A Minerva del Risco, por habernos hecho partícipe del mundo más hermoso de su papi.

Cada autor trae sus marcas, sus estampas. Por eso es “autor”.

René del Risco Bermúdez ha sido el escritor dominicano con más aura. Nadie más intenso como cuentista, creando una obra en apenas seis o siete años. Nadie con un poemario tan táctil y dolido como “El viento frío” (1967). La poesía dominicana, los escritores nacionales, siempre se orientaron hacia un afuera amplio, histórico. Con René comenzamos a vivir dentro del sujeto, sus angustias, sus velitas apagándose por dentro bien rápido y con poquísima gente, o tal vez nadie, dándose cuenta.

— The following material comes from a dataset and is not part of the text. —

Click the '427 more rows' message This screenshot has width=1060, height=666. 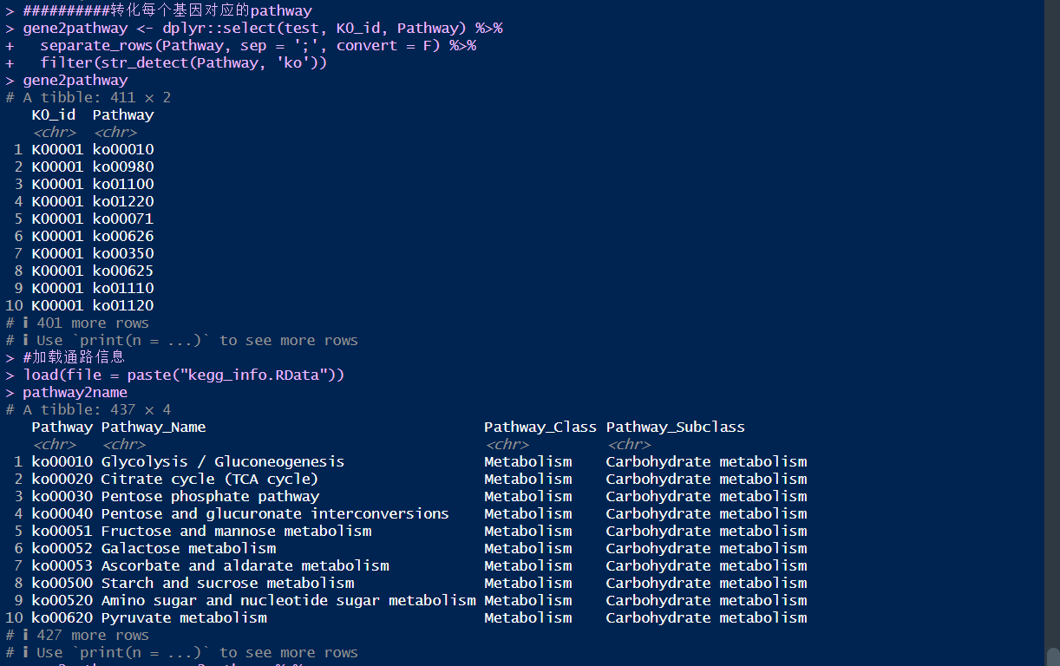(92, 635)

Uno de sus textos más incisivos en este aspecto es el “Cuento No. 1”. Sospecho que habrá sido su primer editor, José Israel Cuello, en titular un texto que seguramente se quedó así, sin retocar, crudo, como una lava más devorante que las acostumbradas.

No hay expresión del dolor en la literatura dominicana tan puntualmente expresado como en este texto.

Siempre que lo leo hay algo nuevo. Al principio era una especie de diario de las consumaciones tropicales. El hombre que metido en su chaqueta experimenta sus infiernos particulares y trata de salir, de respirar.

Resulta que con el paso de nuevas experiencias estéticas, que bien pueden ser el cine iraní o el clásico japonés, o tal vez la lectura de los expresionistas alemanes, entre muchísimas otras experiencias, las visiones se te vayan ampliando.

Al principio un texto como “Cuento No. 1” encaja en un contexto, forma parte de un orden, pero luego se va despegando, se convierte en otra cosa. Ahora lo siento como un guión que bien pudo hacer sido firmado por Resnais, Godard o Perec. Hay una sensibilidad muy francesa años 60. El papel de la niebla, de los absurdos, del agotamiento de lo que fluye en la garganta, todo va compaginando en un hablar en primera persona como desgranándose. En uno de sus pasajes más impresionantes, del Risco confiesa:

“toda  la  muerte  que  empieza  en  este  paisaje  endurecido  por  el que  rodamos  con  los  cristales  cerrados,  escuchando  el  seco ruido  de  los  yerbajos  que  el  auto  aplasta  hacia  los  bordes  del camino, el golpe de alguna piedra disparada por los neumáticos que se aferran en las curvas, mirando entre el polvo los árboles ennegrecidos, los envejecidos pastizales donde algún molino de viento  se  alza  extrañamente  con  tétricas  manos  de espantapájaros, toda la muerte que se arrastra en los agrietados carriles,  sobre  las  filosas  navajas  de  la  caña  donde  se  raja  el vientre de los perros.”

Ya René había hablado de nafta y aquí se refiere a los molinos de vientos. Estamos en otros paisajes, en tesituras nuevas. El tono confesional también es genésico si lo vemos en el contexto de los años 60, tiempos con una clara conciencia de cierre, de óxido, de acabóse.

René se salva de otros meandros porque se encuentre. Sabe verse y decirse. Se distancia de su época porque el “yo” constructivamente entendido es su insignia, su punto fuerte y también su lado débil.

René nos habla fluidamente, como si estuviera a punto de decirnos adiós desde algún lago o enviado una carta sin estampilla.

No tiene que ser el orden la proclama de un mundo mejor ni las habitaciones arregladas signo de paz.

A René del Risco Bermúdez habría que leerlo en una tarde como ésta, cuando todo languidece.

Lo suyo era el camino, el estar yendo. Así andamos.

Así andaremos por los mejores caminos: los que necesariamente nos conducen a la nada.